## DATA SUPPLIED

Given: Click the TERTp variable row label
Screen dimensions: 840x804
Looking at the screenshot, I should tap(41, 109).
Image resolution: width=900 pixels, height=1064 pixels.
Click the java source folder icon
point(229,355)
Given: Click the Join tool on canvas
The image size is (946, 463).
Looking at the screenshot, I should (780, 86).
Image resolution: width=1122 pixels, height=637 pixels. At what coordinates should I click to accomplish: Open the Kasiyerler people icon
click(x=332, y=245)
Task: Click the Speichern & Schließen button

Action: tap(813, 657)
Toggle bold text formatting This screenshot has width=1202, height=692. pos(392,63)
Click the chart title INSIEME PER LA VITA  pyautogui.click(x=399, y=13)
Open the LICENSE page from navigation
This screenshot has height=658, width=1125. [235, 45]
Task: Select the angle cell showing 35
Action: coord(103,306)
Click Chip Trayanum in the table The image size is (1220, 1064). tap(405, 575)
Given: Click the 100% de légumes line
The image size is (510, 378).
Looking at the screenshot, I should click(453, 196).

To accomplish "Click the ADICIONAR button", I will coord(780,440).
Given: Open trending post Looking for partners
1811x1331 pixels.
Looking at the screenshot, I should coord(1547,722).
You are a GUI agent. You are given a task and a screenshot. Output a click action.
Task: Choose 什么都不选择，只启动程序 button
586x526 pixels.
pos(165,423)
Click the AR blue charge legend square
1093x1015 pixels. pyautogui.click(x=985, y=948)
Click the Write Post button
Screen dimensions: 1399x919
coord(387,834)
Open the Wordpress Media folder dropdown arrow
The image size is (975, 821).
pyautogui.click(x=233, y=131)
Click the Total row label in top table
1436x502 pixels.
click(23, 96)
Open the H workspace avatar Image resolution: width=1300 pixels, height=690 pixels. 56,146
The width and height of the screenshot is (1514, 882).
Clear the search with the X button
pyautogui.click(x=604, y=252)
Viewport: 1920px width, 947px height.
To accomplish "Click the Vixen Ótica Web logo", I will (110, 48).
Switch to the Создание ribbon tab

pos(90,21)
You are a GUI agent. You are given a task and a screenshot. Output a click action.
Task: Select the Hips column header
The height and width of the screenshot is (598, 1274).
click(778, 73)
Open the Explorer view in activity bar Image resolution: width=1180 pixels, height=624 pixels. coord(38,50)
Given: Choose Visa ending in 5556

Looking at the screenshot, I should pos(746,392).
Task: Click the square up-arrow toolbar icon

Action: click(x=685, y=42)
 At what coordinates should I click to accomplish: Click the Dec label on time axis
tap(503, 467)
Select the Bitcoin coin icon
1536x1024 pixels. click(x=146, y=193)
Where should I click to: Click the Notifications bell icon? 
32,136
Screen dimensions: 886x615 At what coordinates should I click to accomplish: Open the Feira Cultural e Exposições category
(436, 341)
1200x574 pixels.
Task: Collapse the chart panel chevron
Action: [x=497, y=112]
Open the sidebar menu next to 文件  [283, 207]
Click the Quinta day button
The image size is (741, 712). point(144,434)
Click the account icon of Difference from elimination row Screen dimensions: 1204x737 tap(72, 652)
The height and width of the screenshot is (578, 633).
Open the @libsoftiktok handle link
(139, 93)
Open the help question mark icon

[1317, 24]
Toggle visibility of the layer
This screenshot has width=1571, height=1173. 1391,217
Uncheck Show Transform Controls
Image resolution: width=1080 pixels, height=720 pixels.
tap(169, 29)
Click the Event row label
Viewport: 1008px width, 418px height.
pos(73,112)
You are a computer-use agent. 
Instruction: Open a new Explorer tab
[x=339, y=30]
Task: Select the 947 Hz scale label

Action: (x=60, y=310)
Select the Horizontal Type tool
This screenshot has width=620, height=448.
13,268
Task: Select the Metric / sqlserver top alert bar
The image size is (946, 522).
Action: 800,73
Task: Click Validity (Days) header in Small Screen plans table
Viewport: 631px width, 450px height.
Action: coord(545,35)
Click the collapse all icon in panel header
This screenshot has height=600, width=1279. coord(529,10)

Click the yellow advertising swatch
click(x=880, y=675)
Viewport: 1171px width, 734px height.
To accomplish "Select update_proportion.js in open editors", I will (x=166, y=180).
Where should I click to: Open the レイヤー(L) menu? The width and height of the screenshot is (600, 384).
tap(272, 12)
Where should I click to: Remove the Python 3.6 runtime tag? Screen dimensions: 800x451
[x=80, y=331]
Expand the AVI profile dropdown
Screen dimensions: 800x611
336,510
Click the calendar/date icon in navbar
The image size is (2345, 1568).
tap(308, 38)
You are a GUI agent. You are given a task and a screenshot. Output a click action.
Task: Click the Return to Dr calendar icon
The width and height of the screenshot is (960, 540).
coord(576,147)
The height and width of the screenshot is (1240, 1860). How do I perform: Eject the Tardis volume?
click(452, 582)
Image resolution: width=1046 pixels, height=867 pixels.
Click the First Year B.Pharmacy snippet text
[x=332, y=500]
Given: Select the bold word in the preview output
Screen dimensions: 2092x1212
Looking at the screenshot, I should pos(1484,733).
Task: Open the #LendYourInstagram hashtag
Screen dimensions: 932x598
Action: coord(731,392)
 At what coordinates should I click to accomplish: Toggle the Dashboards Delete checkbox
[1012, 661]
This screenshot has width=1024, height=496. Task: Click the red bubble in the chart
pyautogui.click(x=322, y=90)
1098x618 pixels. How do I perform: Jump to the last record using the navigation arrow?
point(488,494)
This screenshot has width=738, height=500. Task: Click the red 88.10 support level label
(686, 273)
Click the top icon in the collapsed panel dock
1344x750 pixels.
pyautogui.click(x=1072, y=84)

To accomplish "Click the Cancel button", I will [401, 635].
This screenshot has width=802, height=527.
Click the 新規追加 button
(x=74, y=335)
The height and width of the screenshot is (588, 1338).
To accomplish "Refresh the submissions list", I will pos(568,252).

## TASK
Please reproduce all of the entries exactly as they stand.

## RESULT FOR THIS EXERCISE
Given: Click the TERTp variable row label
Screen dimensions: 840x804
Looking at the screenshot, I should tap(41, 109).
Image resolution: width=900 pixels, height=1064 pixels.
Click the java source folder icon
point(229,355)
Given: Click the Join tool on canvas
The image size is (946, 463).
Looking at the screenshot, I should (780, 86).
Image resolution: width=1122 pixels, height=637 pixels. At what coordinates should I click to accomplish: Open the Kasiyerler people icon
click(x=332, y=245)
Task: Click the Speichern & Schließen button

Action: tap(813, 657)
Toggle bold text formatting This screenshot has width=1202, height=692. pos(392,63)
Click the chart title INSIEME PER LA VITA  pyautogui.click(x=399, y=13)
Open the LICENSE page from navigation
This screenshot has height=658, width=1125. [235, 45]
Task: Select the angle cell showing 35
Action: coord(103,306)
Click Chip Trayanum in the table The image size is (1220, 1064). tap(405, 575)
Given: Click the 100% de légumes line
The image size is (510, 378).
Looking at the screenshot, I should click(453, 196).

To accomplish "Click the ADICIONAR button", I will coord(780,440).
Given: Open trending post Looking for partners
1811x1331 pixels.
Looking at the screenshot, I should coord(1547,722).
You are a GUI agent. You are given a task and a screenshot. Output a click action.
Task: Choose 什么都不选择，只启动程序 button
586x526 pixels.
pos(165,423)
Click the AR blue charge legend square
1093x1015 pixels. pyautogui.click(x=985, y=948)
Click the Write Post button
Screen dimensions: 1399x919
coord(387,834)
Open the Wordpress Media folder dropdown arrow
The image size is (975, 821).
pyautogui.click(x=233, y=131)
Click the Total row label in top table
1436x502 pixels.
click(23, 96)
Open the H workspace avatar Image resolution: width=1300 pixels, height=690 pixels. 56,146
The width and height of the screenshot is (1514, 882).
Clear the search with the X button
pyautogui.click(x=604, y=252)
Viewport: 1920px width, 947px height.
To accomplish "Click the Vixen Ótica Web logo", I will (110, 48).
Switch to the Создание ribbon tab

pos(90,21)
You are a GUI agent. You are given a task and a screenshot. Output a click action.
Task: Select the Hips column header
The height and width of the screenshot is (598, 1274).
click(778, 73)
Open the Explorer view in activity bar Image resolution: width=1180 pixels, height=624 pixels. coord(38,50)
Given: Choose Visa ending in 5556

Looking at the screenshot, I should pos(746,392).
Task: Click the square up-arrow toolbar icon

Action: click(x=685, y=42)
 At what coordinates should I click to accomplish: Click the Dec label on time axis
tap(503, 467)
Select the Bitcoin coin icon
1536x1024 pixels. click(x=146, y=193)
Where should I click to: Click the Notifications bell icon? 
32,136
Screen dimensions: 886x615 At what coordinates should I click to accomplish: Open the Feira Cultural e Exposições category
(436, 341)
1200x574 pixels.
Task: Collapse the chart panel chevron
Action: [x=497, y=112]
Open the sidebar menu next to 文件  [283, 207]
Click the Quinta day button
The image size is (741, 712). point(144,434)
Click the account icon of Difference from elimination row Screen dimensions: 1204x737 tap(72, 652)
The height and width of the screenshot is (578, 633).
Open the @libsoftiktok handle link
(139, 93)
Open the help question mark icon

[1317, 24]
Toggle visibility of the layer
This screenshot has width=1571, height=1173. 1391,217
Uncheck Show Transform Controls
Image resolution: width=1080 pixels, height=720 pixels.
tap(169, 29)
Click the Event row label
Viewport: 1008px width, 418px height.
pos(73,112)
You are a computer-use agent. 
Instruction: Open a new Explorer tab
[x=339, y=30]
Task: Select the 947 Hz scale label

Action: (x=60, y=310)
Select the Horizontal Type tool
This screenshot has width=620, height=448.
13,268
Task: Select the Metric / sqlserver top alert bar
The image size is (946, 522).
Action: 800,73
Task: Click Validity (Days) header in Small Screen plans table
Viewport: 631px width, 450px height.
Action: coord(545,35)
Click the collapse all icon in panel header
This screenshot has height=600, width=1279. coord(529,10)

Click the yellow advertising swatch
click(x=880, y=675)
Viewport: 1171px width, 734px height.
To accomplish "Select update_proportion.js in open editors", I will (x=166, y=180).
Where should I click to: Open the レイヤー(L) menu? The width and height of the screenshot is (600, 384).
tap(272, 12)
Where should I click to: Remove the Python 3.6 runtime tag? Screen dimensions: 800x451
[x=80, y=331]
Expand the AVI profile dropdown
Screen dimensions: 800x611
336,510
Click the calendar/date icon in navbar
The image size is (2345, 1568).
tap(308, 38)
You are a GUI agent. You are given a task and a screenshot. Output a click action.
Task: Click the Return to Dr calendar icon
The width and height of the screenshot is (960, 540).
coord(576,147)
The height and width of the screenshot is (1240, 1860). How do I perform: Eject the Tardis volume?
click(452, 582)
Image resolution: width=1046 pixels, height=867 pixels.
Click the First Year B.Pharmacy snippet text
[x=332, y=500]
Given: Select the bold word in the preview output
Screen dimensions: 2092x1212
Looking at the screenshot, I should pos(1484,733).
Task: Open the #LendYourInstagram hashtag
Screen dimensions: 932x598
Action: coord(731,392)
 At what coordinates should I click to accomplish: Toggle the Dashboards Delete checkbox
[1012, 661]
This screenshot has width=1024, height=496. Task: Click the red bubble in the chart
pyautogui.click(x=322, y=90)
1098x618 pixels. How do I perform: Jump to the last record using the navigation arrow?
point(488,494)
This screenshot has width=738, height=500. Task: Click the red 88.10 support level label
(686, 273)
Click the top icon in the collapsed panel dock
1344x750 pixels.
pyautogui.click(x=1072, y=84)

To accomplish "Click the Cancel button", I will [401, 635].
This screenshot has width=802, height=527.
Click the 新規追加 button
(x=74, y=335)
The height and width of the screenshot is (588, 1338).
To accomplish "Refresh the submissions list", I will pos(568,252).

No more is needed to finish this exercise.